Als Michael Milton und Helen
tatsächlich noch über Michaels »Arbeit« sprachen, schon damals nahm Margie an,
dass sie miteinander bumsten. Margie Tallworth glaubte nicht, dass man zu
Michael Milton eine andere Beziehung haben konnte. Darin war sie nicht
ahnungslos. Sie mag gewusst haben, was für eine Beziehung Helen zu Michael
hatte, ehe Helen es selber wusste.
Und durch das nach außen
verspiegelte Fenster der Damentoilette im vierten Stock des Gebäudes der
Abteilungen Englisch und Literatur konnte Margie Tallworth durch die getönte
Windschutzscheibe des Drei-Tonnen-Buick blicken, der wie der Katafalk eines
Königs vom Parkplatz glitt. Margie konnte Mrs. Garps schlanke Beine auf der
vorderen Sitzbank sehen. Eine merkwürdige Art, Auto zu fahren, wenn man nicht
mit seinem besten Freund fuhr.
Margie kannte die Gewohnheiten
der beiden besser, als sie ihre eigenen verstand; sie machte lange Spaziergänge
in dem Bemühen, Michael Milton zu vergessen und sich mit der Lage von Helens
Haus vertraut zu machen. Sie war [478] auch bald mit den Gewohnheiten von Helens
Mann vertraut, weil Garps Gewohnheiten sehr viel beständiger waren als die irgendeines anderen Menschen: vormittags wanderte er hin
und her, von Zimmer zu Zimmer; vielleicht war er arbeitslos. Das passte zu dem
Bild, das Margie Tallworth sich von dem vermeintlich gehörnten Ehemann machte:
ein Mann, der stellungslos war. Mittags kam er in Sprinterkluft aus der Tür
gesaust und lief fort; etliche Laufmeilen später kehrte er zurück und las seine
Post, die fast immer kam, wenn er fort war. Dann wanderte er wieder durchs
Haus; er entkleidete sich Stück für Stück auf dem Weg zur Dusche, und er
kleidete sich langsam wieder an, wenn er geduscht hatte. Eine Sache passte
nicht zu ihrem Bild von dem gehörnten Ehemann: Garp hatte eine gute Figur. Und
warum war er immer so lange in der Küche? Margie Tallworth fragte sich, ob er
vielleicht ein arbeitsloser Koch sei.
Dann kamen seine Kinder nach
Hause, und sie brachen Margie Tallworths weiches kleines Herz. Er sah richtig
nett aus, wenn er mit seinen Kindern spielte, was ebenfalls zu Margies Annahmen
passte, wie ein gehörnter Ehemann war: jemand, der gedankenlos mit seinen Kindern
herumalberte, während seine Frau sich irgendwo stopfen ließ.

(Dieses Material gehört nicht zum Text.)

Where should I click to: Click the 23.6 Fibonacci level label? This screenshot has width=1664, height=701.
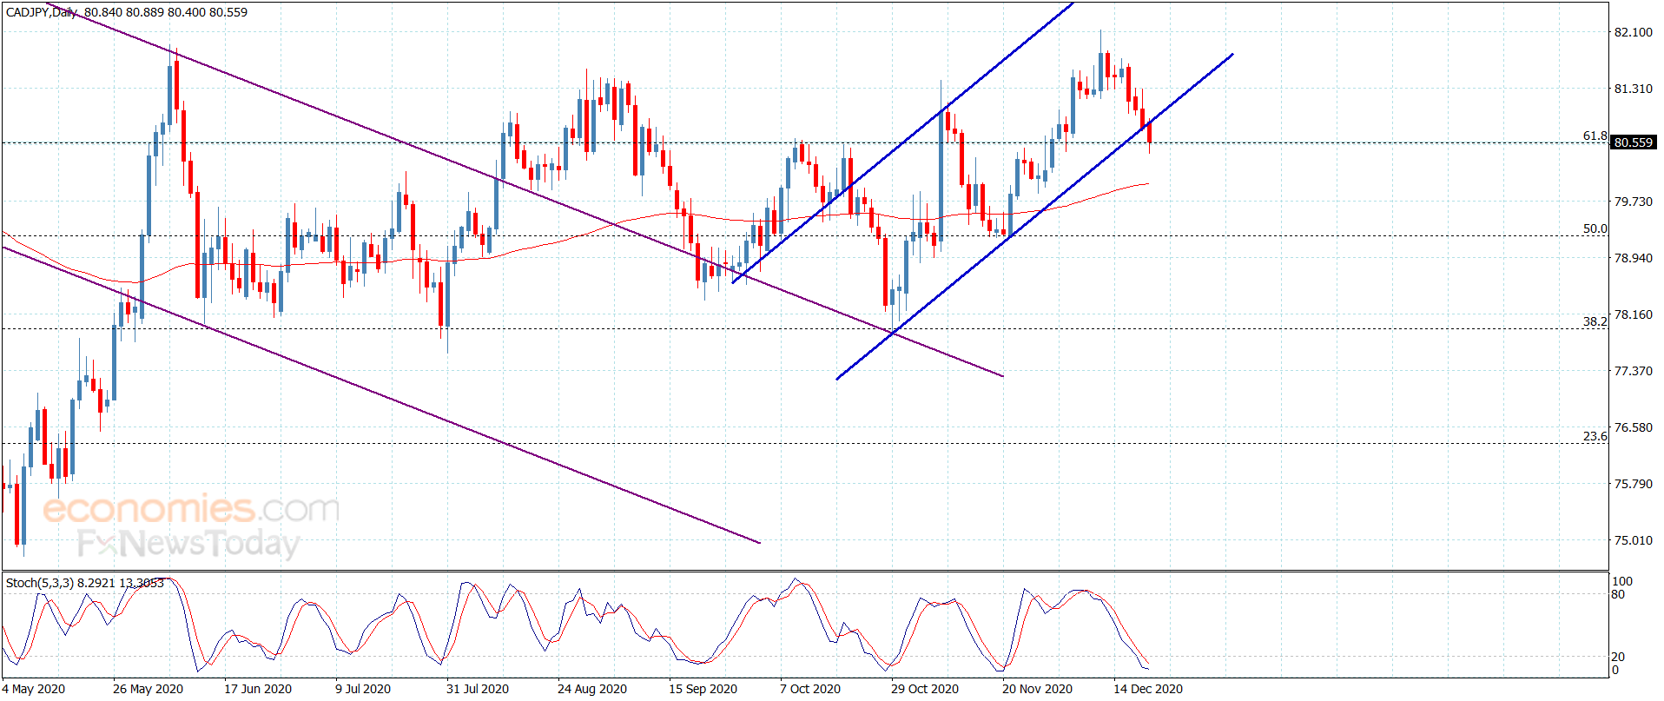(1595, 436)
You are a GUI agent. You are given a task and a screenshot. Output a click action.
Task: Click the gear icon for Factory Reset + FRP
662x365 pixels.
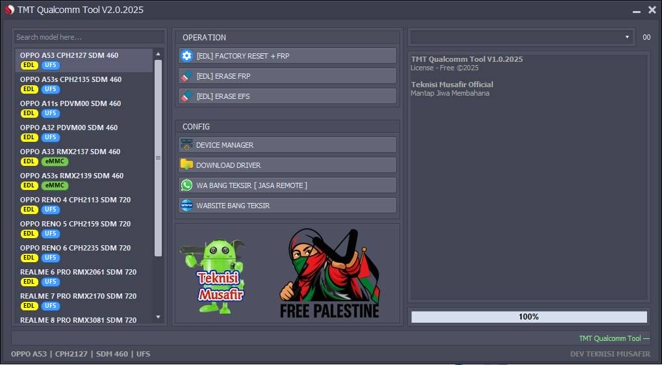[187, 56]
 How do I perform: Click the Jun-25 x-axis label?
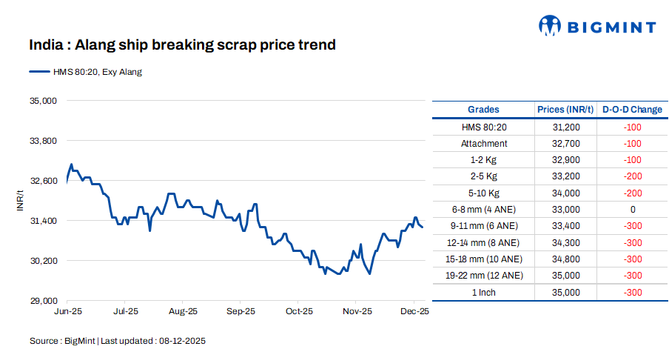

»Stopfen« war auch ein Wort, das die Ringer, die Garp kannte, benutzten, und
sie hatten es auch schon damals in seiner Blut-und-Blau-Zeit in Steering
benutzt. Irgendjemand prahlte immer damit, ein feuchtes, offenes Visier zu
stopfen.
Also wartete Margie eines Tages,
als Garp in Sprinterkluft aus der Tür gesaust kam, gerade so lange, bis er
fortgelaufen war; dann ging sie mit einer parfümierten [479] Mitteilung, die sie
in seinen Briefkasten werfen wollte, die Stufen zum Eingang des Hauses hinauf.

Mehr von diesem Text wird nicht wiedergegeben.